April 28, 2006

Siderean’s tagged facets

Siderean, one of the interesting faceted classification companies, has announced some new capabilities that aim at automating the generation of metadata and that integrate tagging with facets.

The automation comes from entity extraction tools (plus the ability to integrate third party tools, because, frankly, Siderean is not in the entity extraction business) that isolate names of people, places, organizations, dates, etc. from a collection of pages. This addresses one of the real inhibitors of the use of faceted classification: The data has to already be well structured and well tagged. That makes it great for browsing databases but not as good for browsing big piles of unstructured data (= documents).

The system integrates tags in a useful way. Users can tag items and then use tags to further specify searches through the faceted interface. In fact, the tags can be “bucketed” and treated as facets. The tags can be marked as personal or public, and can be associated with groups and other contexts. Yes, the system does integrate with del.icio.us. (Siderean fooled around with this in a beta project called — wonderfully — fac.etio.us.

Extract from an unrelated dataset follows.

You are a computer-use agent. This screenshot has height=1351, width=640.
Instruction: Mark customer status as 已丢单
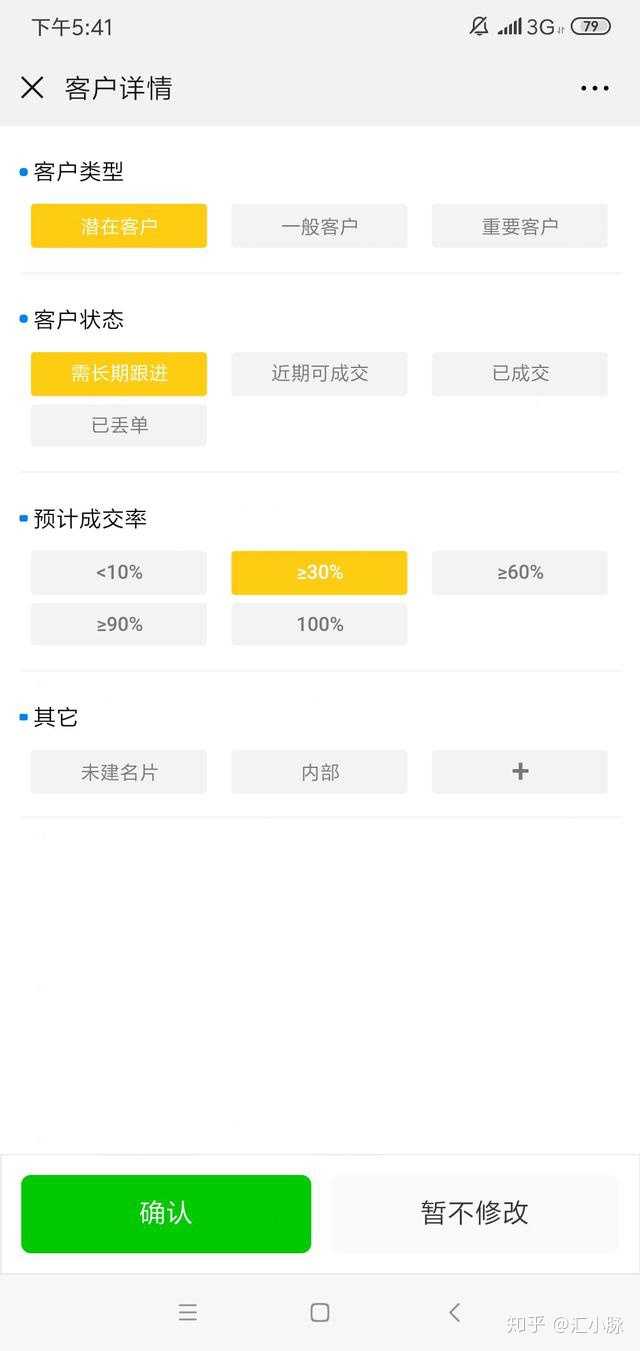pyautogui.click(x=119, y=425)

Siderean also announced that it’s now using the faceted information to drive analytics. This is really “just” another way of displaying the faceted information. But it can be quite useful because a faceted system has so much data built into it. For example, a library system might know that (and this is a made-up example) there were fifteen times as many books about Iraq published in the past two years than in the past twenty; it has to know this if it’s going to let users browse for books by subject and then by year (or vice versa). Siderean’s analytics offering follows that of Endeca.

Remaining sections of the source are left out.